At Fort Knox, Army reservists treated elsewhere and ordered to redeploy must let their commanders know of their diagnosis, said Col. Susan Rogers, a psychologist and behavioral health chief at Ireland Hospital. Even if they don’t initially, it should come up during the pre-deployment process, when soldiers are asked whether they got mental health care during the previous year. And those with mental health concerns or a history of receiving care are evaluated for their fitness to redeploy.
Army officials did not respond to repeated requests for the number of soldiers with PTSD who are now deployed. But several psychologists, including Rogers, said they think that number should be zero.
“I would never recommend that,” Rogers said, adding that soldiers shouldn’t be drummed out of the military for having the condition, but should be directed to appropriate military jobs in the United States.

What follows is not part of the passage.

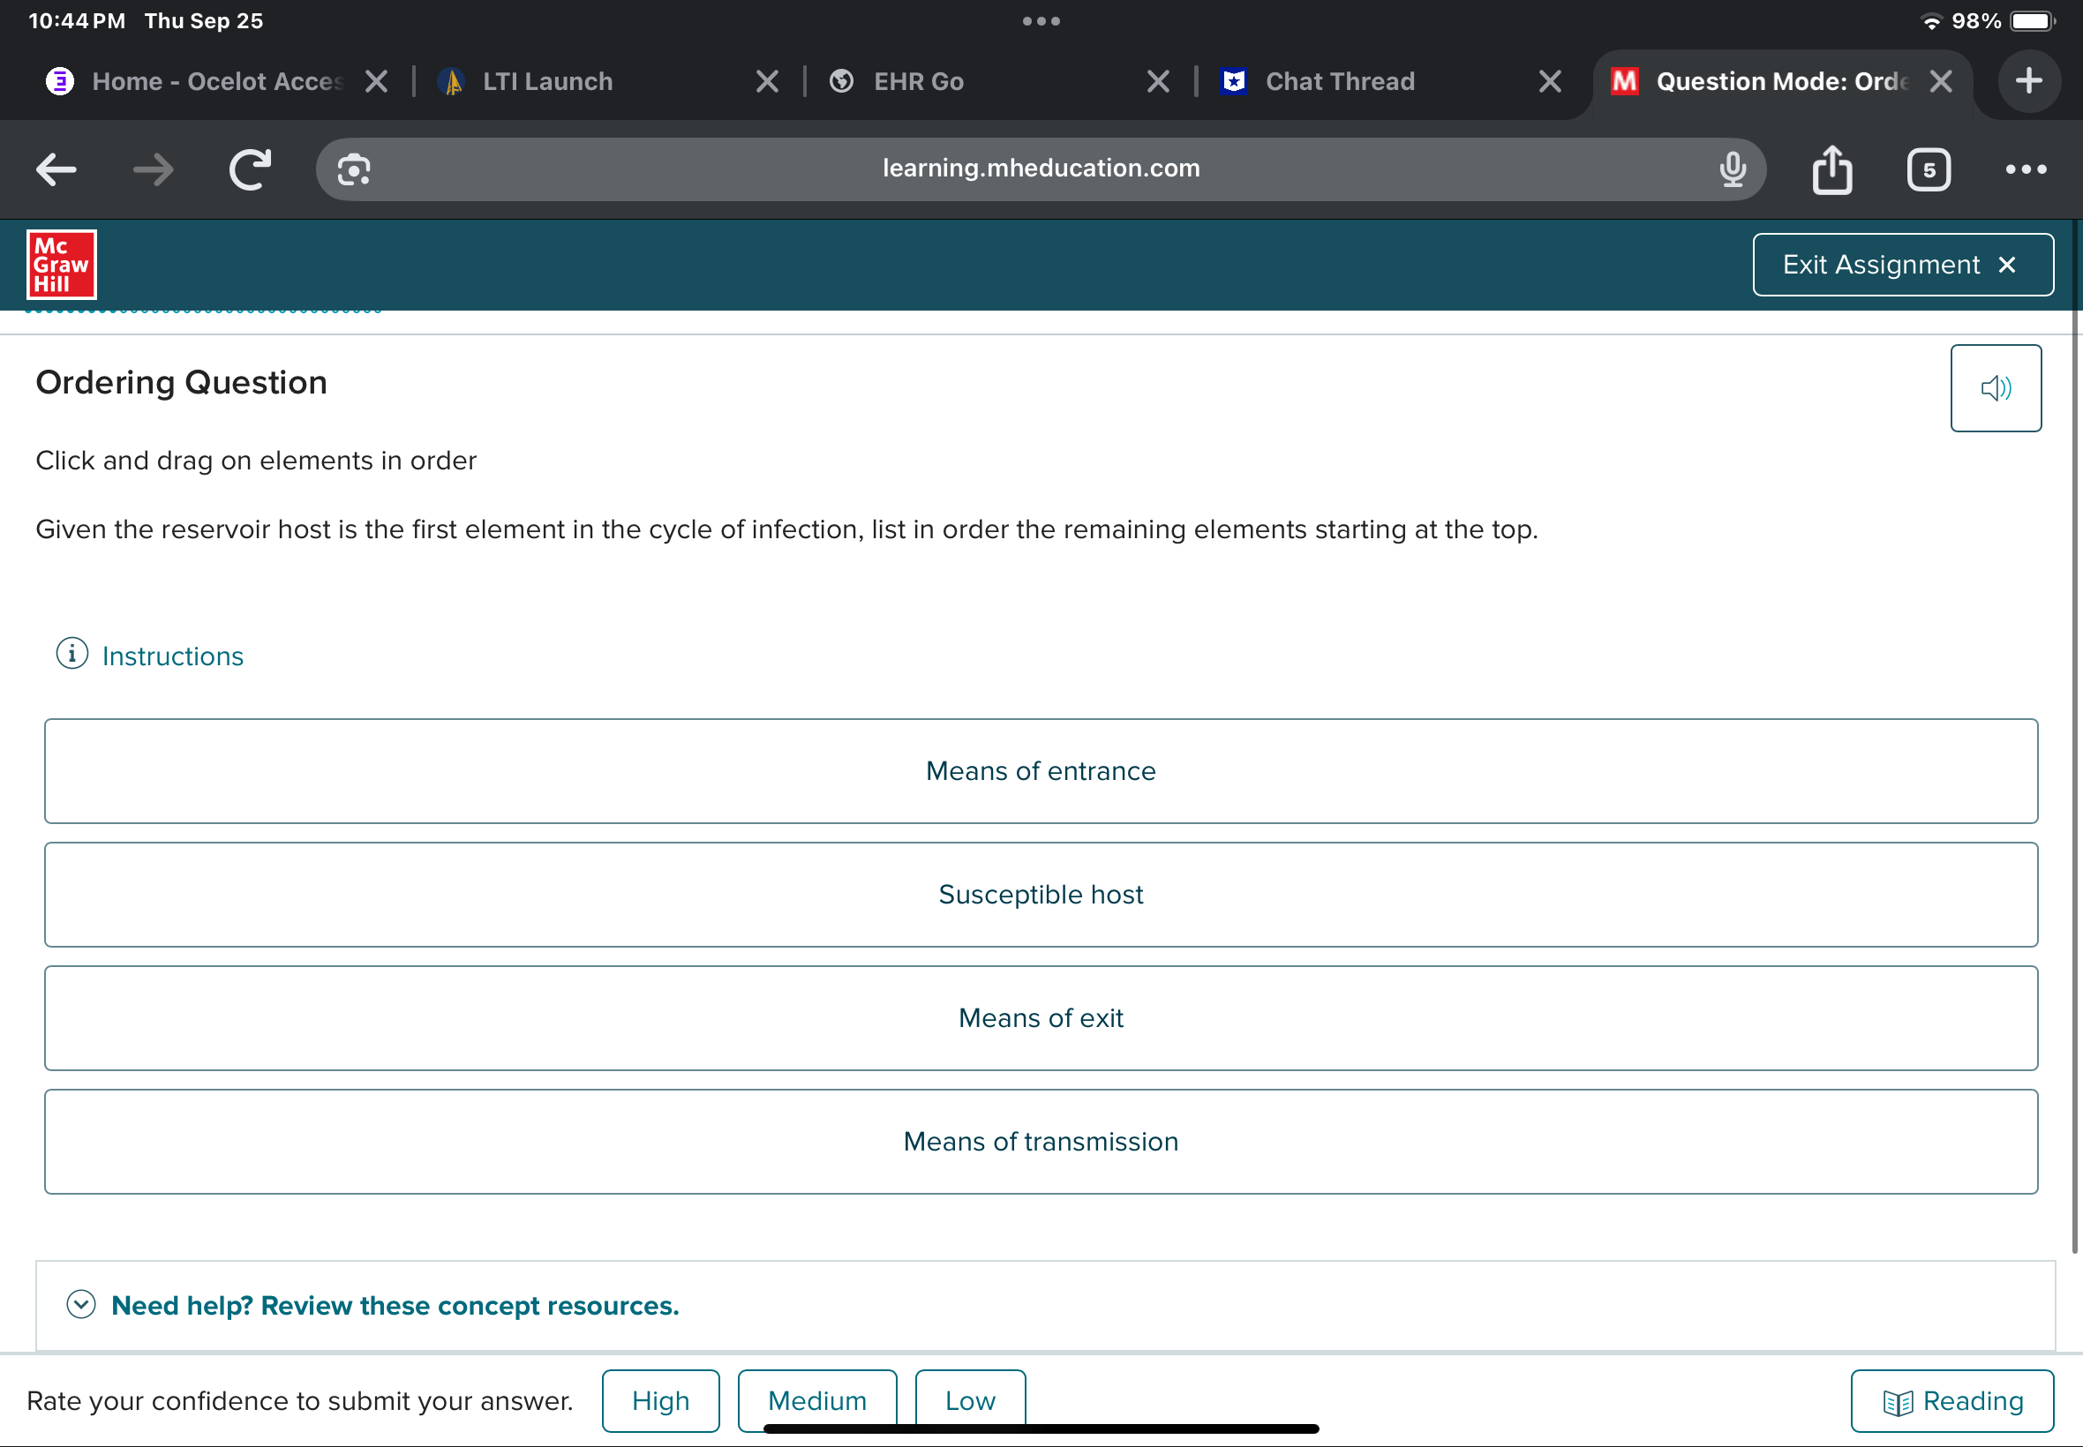Screen dimensions: 2083x1447
Task: Open the share sheet icon
Action: click(1832, 170)

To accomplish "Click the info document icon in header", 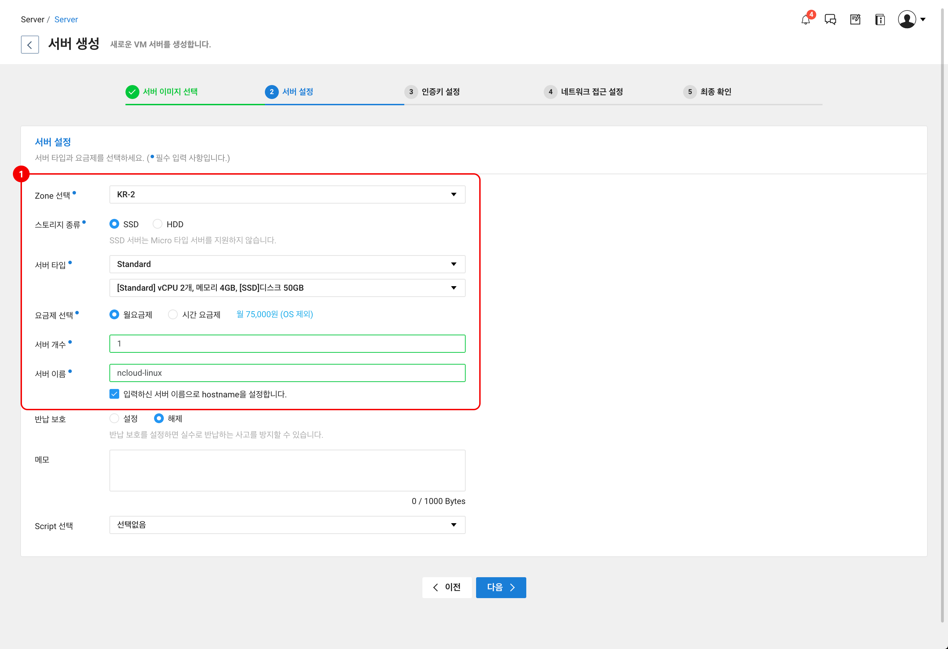I will point(880,20).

Redeploying those with PTSD ” absolutely makes no sense. It’s asking for disaster,” said Lebanon, Ky., psychiatrist James Bland, who has treated recently returned soldiers with PTSD. “It’s like sending someone who had a heart attack back to dig ditches. They might last a while, but they may die.”
Irv Mattingly, a Vietnam veteran diagnosed with PTSD who now works with the Kentucky Disabled Veterans Outreach Program, said deploying troops with the disorder could also endanger others.
“Would you like to be in that foxhole with someone who has PTSD?” he asked.
Rivera, for his part, said he has informed Army officials he doesn’t want to go to Honduras and is awaiting a response. He said he dreads the idea of driving around the country and the even remote possibility of facing combat. “I just don’t want to get shot at,” he said, adding that he wants to find a civilian job and retire from the military.
In the meantime, he said, he continues to work to exorcise the demons of war with therapy at the VA hospital, weekly support groups and the anti-depressant Zoloft.
“I live minute by minute, day by day and just hope nothing goes ‘boom,’ ” he said. “When you see the things I’ve seen and had to do the things I’ve done, you don’t forget.”